Li Jun schnitt langsam mit den Fingern eine Strähne von Xiao Lins weißem Haar ab, band sie mit einem Seidenfaden zusammen und verbarg sie in seinem Gewand. Die Blutflecken in Xiao Lins Gesicht waren längst von der Medizin abgewaschen, und seine Augen waren weit aufgerissen und starrten Li Jun eindringlich an. Einen Moment lang verschwamm alles vor Ji Sus Augen, und sie glaubte, ein Lächeln auf Xiao Lins Lippen zu sehen. Gerade als sie sich die Augen reiben wollte, drehte sich Li Jun plötzlich um und ging mit großen Schritten davon.

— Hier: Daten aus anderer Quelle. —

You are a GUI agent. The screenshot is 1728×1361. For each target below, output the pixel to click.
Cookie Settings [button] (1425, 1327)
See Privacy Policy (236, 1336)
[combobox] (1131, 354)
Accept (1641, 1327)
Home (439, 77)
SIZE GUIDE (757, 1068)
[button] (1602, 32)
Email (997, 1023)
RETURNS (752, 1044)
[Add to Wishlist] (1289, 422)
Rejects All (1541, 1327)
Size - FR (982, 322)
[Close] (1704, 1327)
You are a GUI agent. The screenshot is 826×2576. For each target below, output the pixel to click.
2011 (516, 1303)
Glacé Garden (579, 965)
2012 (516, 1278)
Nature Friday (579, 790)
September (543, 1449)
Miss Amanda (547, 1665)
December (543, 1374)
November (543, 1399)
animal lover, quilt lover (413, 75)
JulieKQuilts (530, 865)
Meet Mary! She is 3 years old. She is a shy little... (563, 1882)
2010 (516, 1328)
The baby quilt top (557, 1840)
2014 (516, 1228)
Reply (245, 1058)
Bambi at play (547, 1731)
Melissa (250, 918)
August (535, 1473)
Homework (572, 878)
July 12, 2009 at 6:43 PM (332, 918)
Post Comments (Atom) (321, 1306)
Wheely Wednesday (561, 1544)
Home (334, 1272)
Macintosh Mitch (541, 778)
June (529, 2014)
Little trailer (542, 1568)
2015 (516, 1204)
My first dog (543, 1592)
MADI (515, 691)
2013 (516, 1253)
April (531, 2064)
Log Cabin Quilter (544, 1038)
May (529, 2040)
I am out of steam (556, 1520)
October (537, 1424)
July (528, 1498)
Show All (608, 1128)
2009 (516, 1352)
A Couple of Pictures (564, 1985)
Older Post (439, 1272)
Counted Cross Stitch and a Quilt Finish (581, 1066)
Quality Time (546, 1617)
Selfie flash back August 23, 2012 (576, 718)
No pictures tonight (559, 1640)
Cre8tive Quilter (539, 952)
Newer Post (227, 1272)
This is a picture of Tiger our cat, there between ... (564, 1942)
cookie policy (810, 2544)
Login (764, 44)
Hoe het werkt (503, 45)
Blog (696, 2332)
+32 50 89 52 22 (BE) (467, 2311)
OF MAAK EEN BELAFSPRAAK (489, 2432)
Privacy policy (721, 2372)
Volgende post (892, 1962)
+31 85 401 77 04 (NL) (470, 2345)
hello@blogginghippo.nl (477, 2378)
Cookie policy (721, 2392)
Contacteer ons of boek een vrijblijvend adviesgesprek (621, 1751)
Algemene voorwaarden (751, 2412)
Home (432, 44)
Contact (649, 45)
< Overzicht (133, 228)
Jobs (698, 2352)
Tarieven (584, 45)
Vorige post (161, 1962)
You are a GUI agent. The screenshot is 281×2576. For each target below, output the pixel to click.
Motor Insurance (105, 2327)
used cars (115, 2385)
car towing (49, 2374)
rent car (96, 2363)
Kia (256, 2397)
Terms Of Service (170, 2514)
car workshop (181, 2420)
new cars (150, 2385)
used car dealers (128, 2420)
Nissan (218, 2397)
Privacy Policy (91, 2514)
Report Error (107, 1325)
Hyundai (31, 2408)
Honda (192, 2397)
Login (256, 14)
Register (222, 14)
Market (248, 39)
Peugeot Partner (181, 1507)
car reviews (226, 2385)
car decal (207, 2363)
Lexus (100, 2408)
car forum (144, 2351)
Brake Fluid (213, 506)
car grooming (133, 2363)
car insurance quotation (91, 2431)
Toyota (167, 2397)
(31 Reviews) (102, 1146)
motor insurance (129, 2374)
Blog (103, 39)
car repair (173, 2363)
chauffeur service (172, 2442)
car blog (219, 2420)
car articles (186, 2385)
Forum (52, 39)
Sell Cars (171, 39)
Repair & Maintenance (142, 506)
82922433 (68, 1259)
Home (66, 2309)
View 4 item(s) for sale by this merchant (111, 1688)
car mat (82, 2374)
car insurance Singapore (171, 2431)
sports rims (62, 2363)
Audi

„Verbrennt ihn. Wir alle sind aus Staub entstanden und kehren zu Staub zurück“, sagte Li Jun ruhig zu einem der Generäle. Der General verbeugte sich wortlos, nahm die Brokatbox mit Xiao Lins erster Auszeichnung entgegen, und Li Jun folgte ihm zwei Schritte, bevor er schließlich stehen blieb.

Ji Su sah Li Jun deutlich an, wie sehr er litt. Leise trat sie an seine Seite und berührte sanft seinen Arm mit ihrem. Li Jun drehte den Kopf und sah sie an; seine Augen waren noch immer voller Dankbarkeit. Doch diese Dankbarkeit dämpfte das Leuchten in Ji Sus Augen.

Li Jun sagte an diesem Tag kein einziges Wort und schwieg auch am nächsten Tag. Meng Yuan und Wei Zhan fragten ihn mehrmals nach der Angelegenheit, doch da er nicht reagierte, zogen sie sich stillschweigend zurück und regelten die Angelegenheit nach ihren eigenen Vorstellungen.

Gleich am dritten Tag erschien Li Jun auf dem Übungsplatz und rügte die Soldaten lautstark für ihr Training. Wei Zhan freute sich darüber, denn er wusste, dass Li Jun sich von dem Schlag erholt hatte. Ji Su hingegen wich ihm nicht von der Seite. Nur sie wusste, dass Li Jun das Training lediglich nutzte, um die Verantwortung zu vergessen, die er in diesem Kampf zu tragen hatte.

„Die Deserteure unter Peng Yuanchengs Kommando melden sich beim Kommandanten und bitten um eine Audienz…“

Die Nachricht des Wachpostens ließ Li Jun einen Moment lang erschaudern, dann sagte er: „Ich verstehe. Es scheint, als sei Peng Yuancheng erledigt. Lasst sie zu mir kommen.“

Drei oder vier Offiziere aus Peng Yuanchengs Kommando zogen sich zusammen, während Li Jun imposant auf einem Stuhl saß und sie mit scharfen, durchdringenden Augen anstarrte.